How to complete this task: Output every record exactly and leave each picture out.
━━━━━ Material shown ━━━━━
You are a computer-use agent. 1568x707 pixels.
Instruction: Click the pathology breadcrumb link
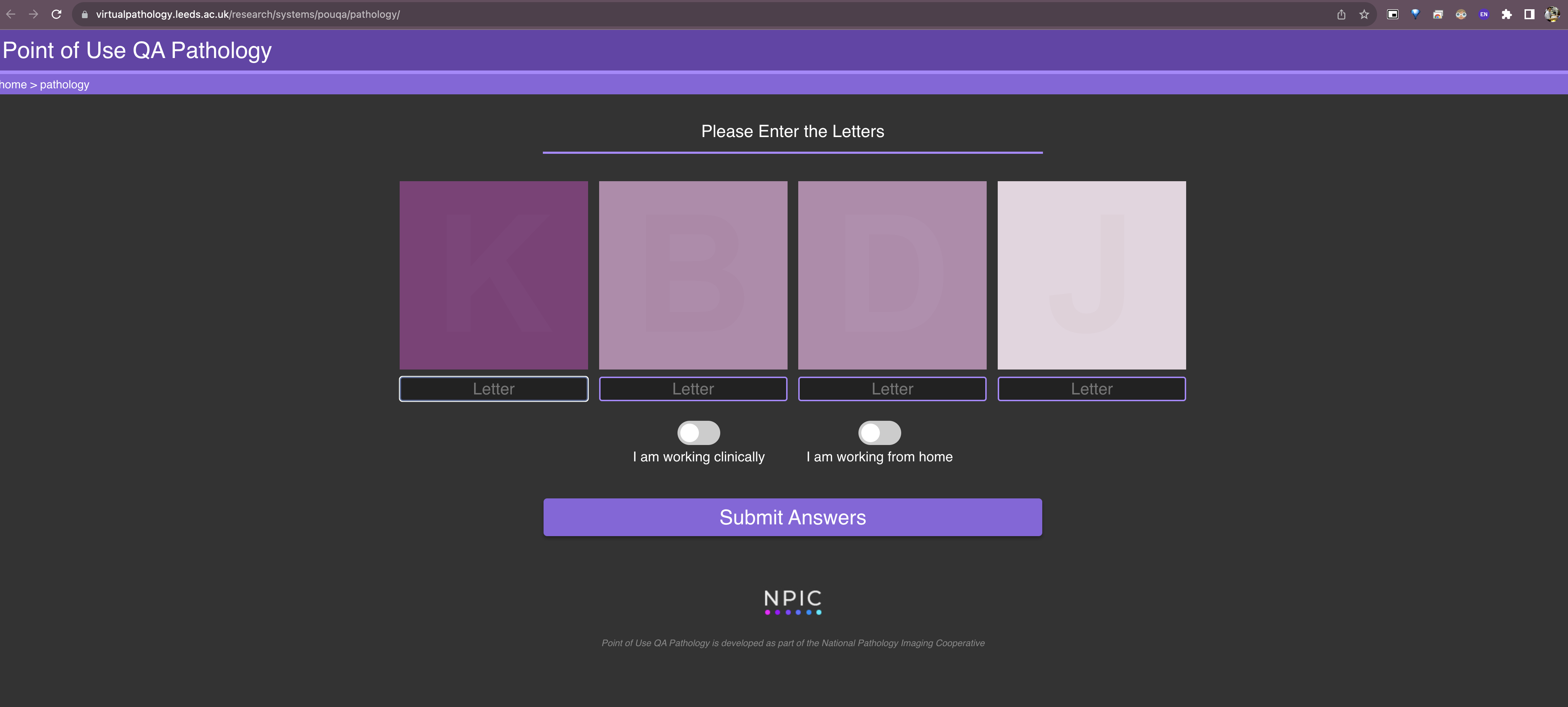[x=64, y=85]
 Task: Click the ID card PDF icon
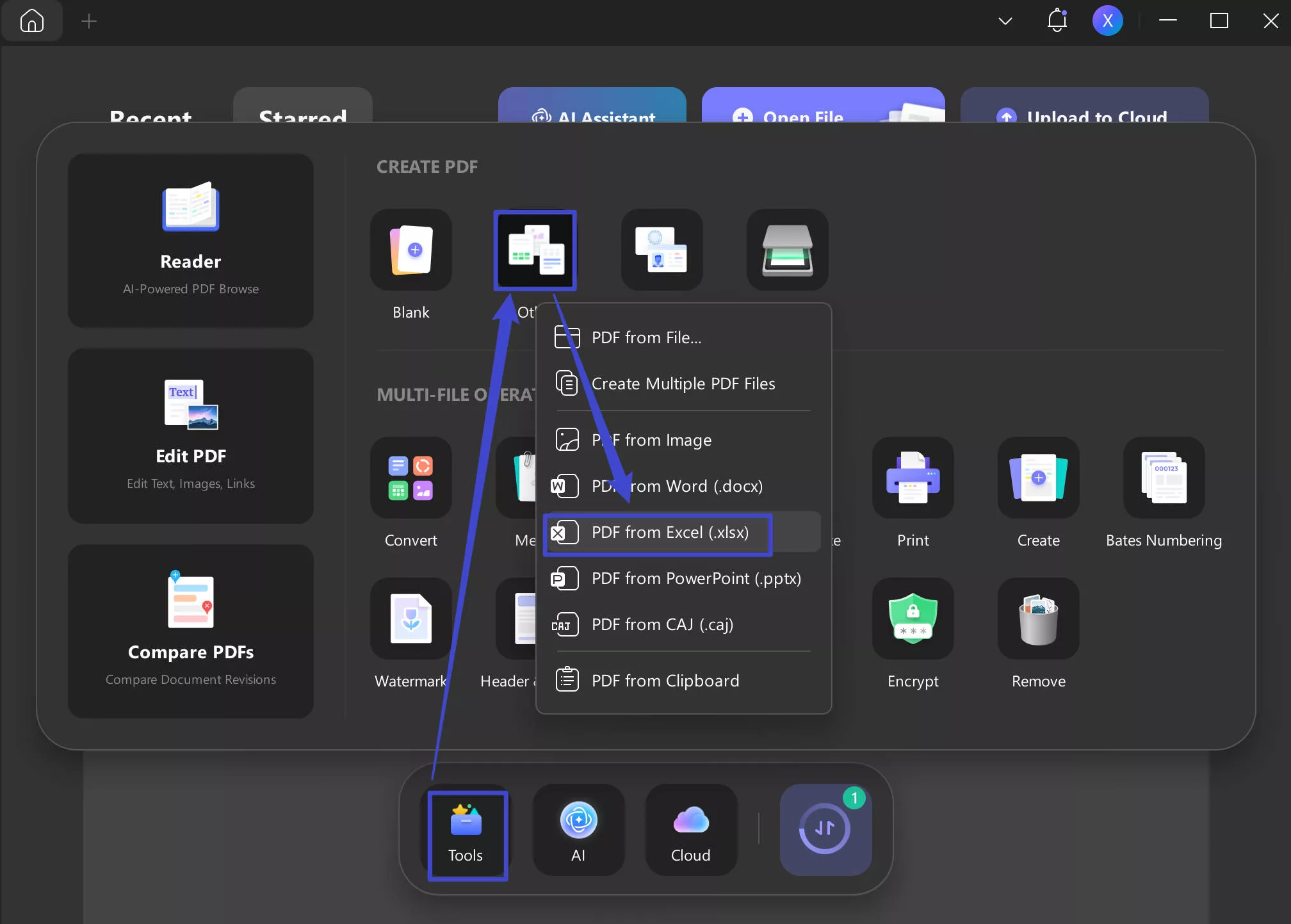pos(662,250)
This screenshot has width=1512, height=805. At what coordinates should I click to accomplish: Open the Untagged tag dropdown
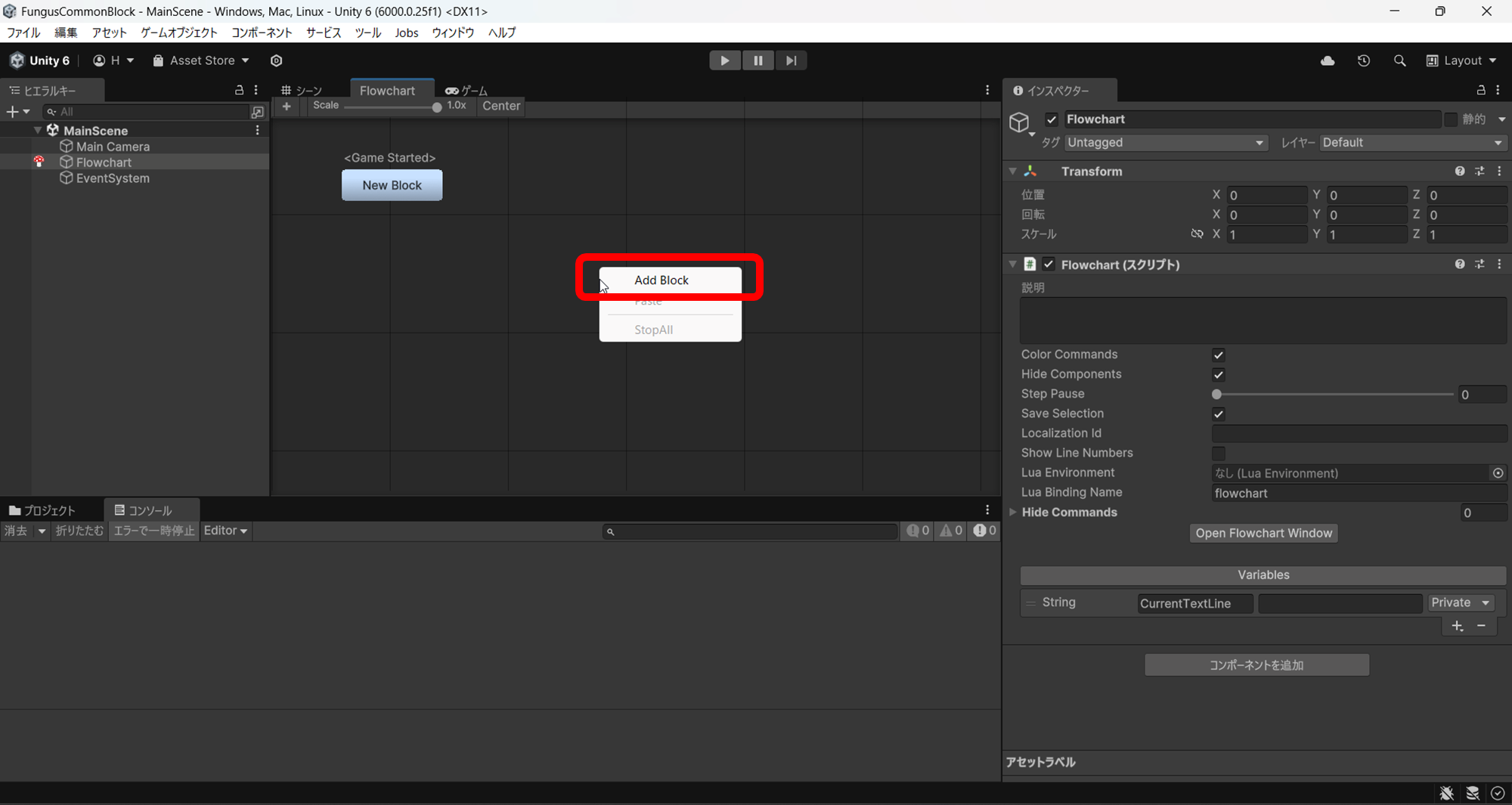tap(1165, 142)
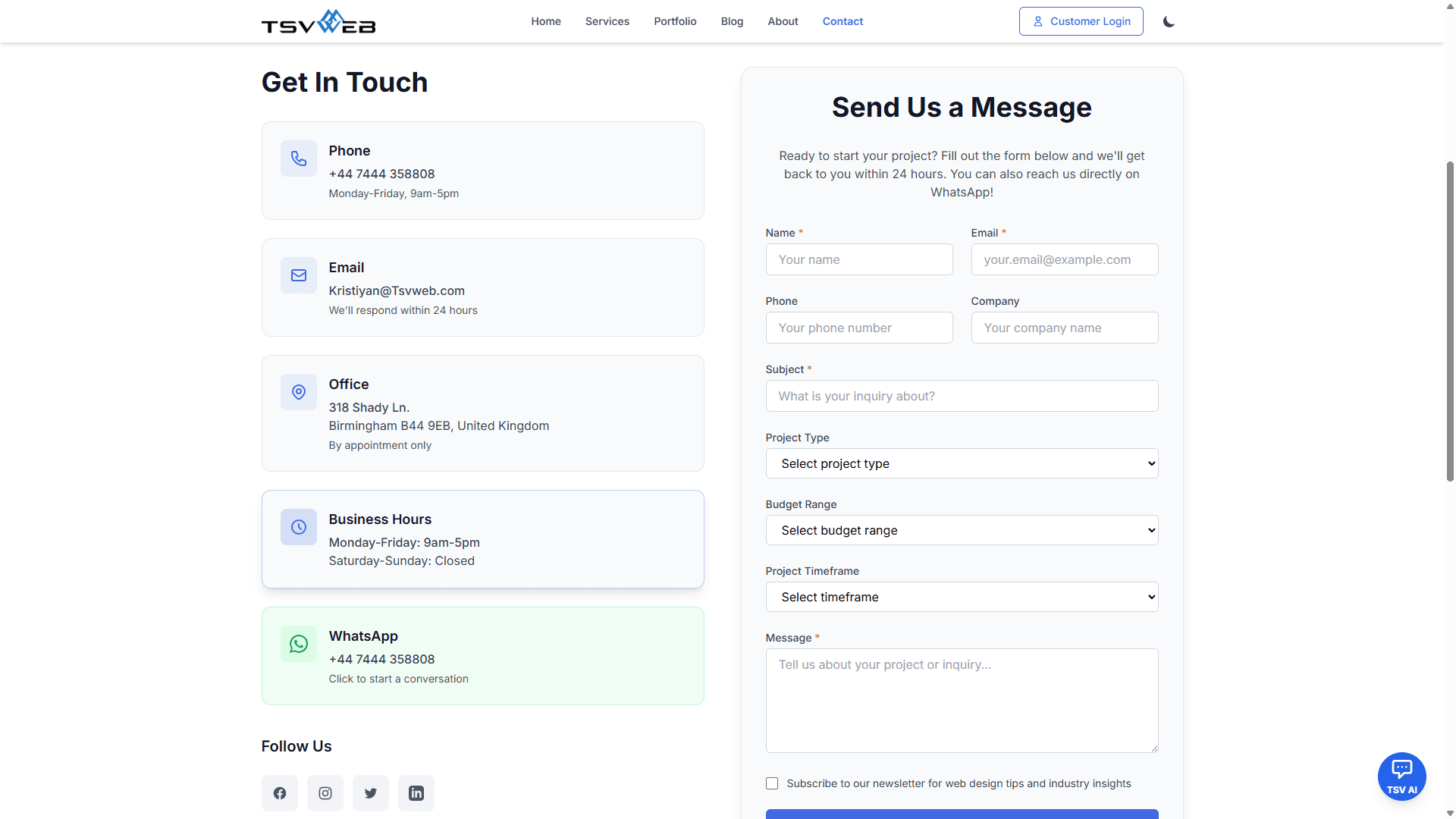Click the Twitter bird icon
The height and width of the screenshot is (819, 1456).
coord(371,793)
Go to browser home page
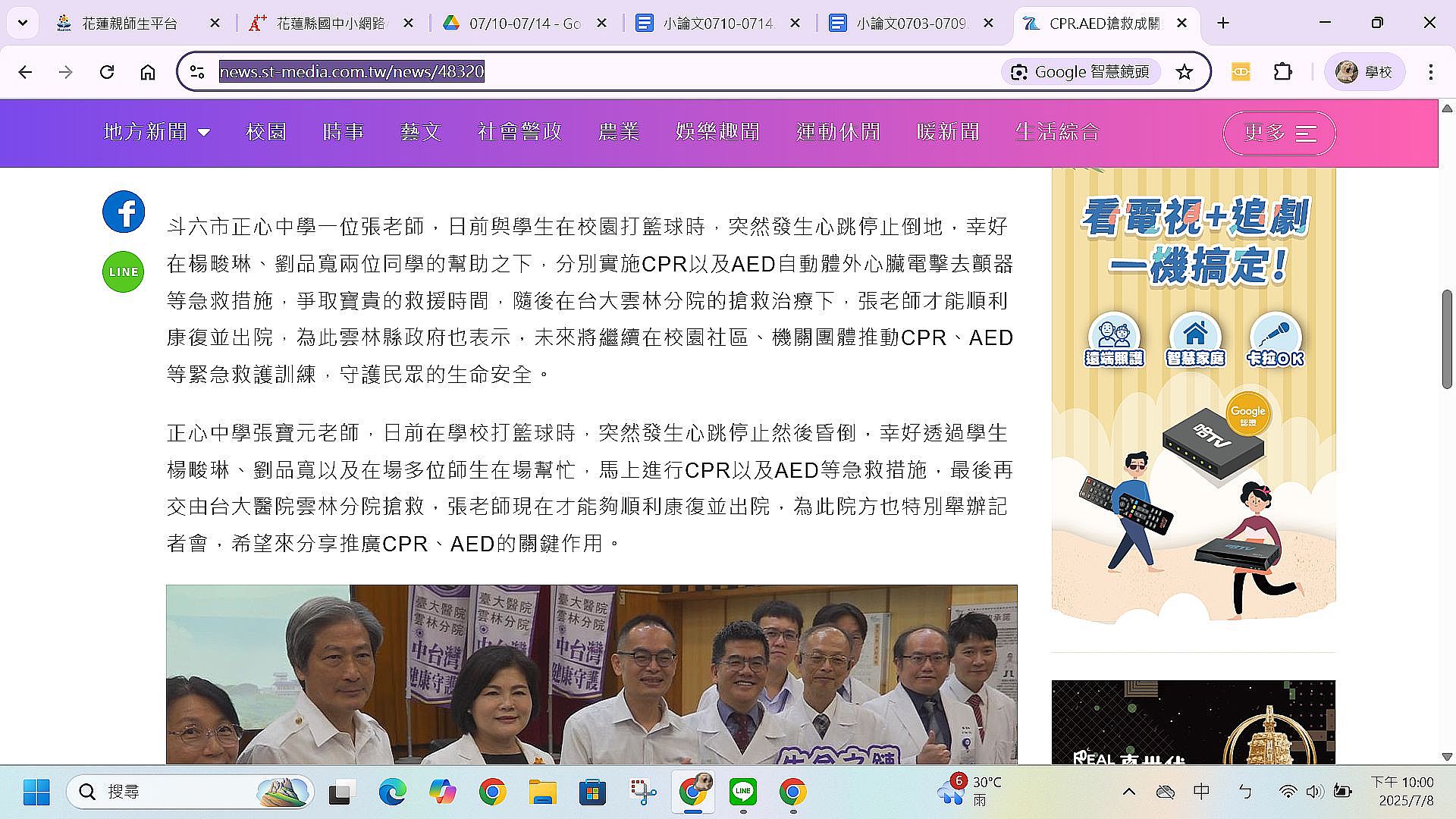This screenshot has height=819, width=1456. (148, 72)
━━━━━
Solved exercise:
You are a computer-use agent. 1568x707 pixels.
Instruction: Click the pathology breadcrumb link
[x=64, y=85]
 Task: Click the ID card PDF icon
pos(662,250)
This screenshot has width=1512, height=805. At what coordinates should I click to accomplish: Open the Untagged tag dropdown
tap(1165, 142)
Click the Twitter bird icon
The height and width of the screenshot is (819, 1456).
coord(371,793)
Go to browser home page
This screenshot has height=819, width=1456. (148, 72)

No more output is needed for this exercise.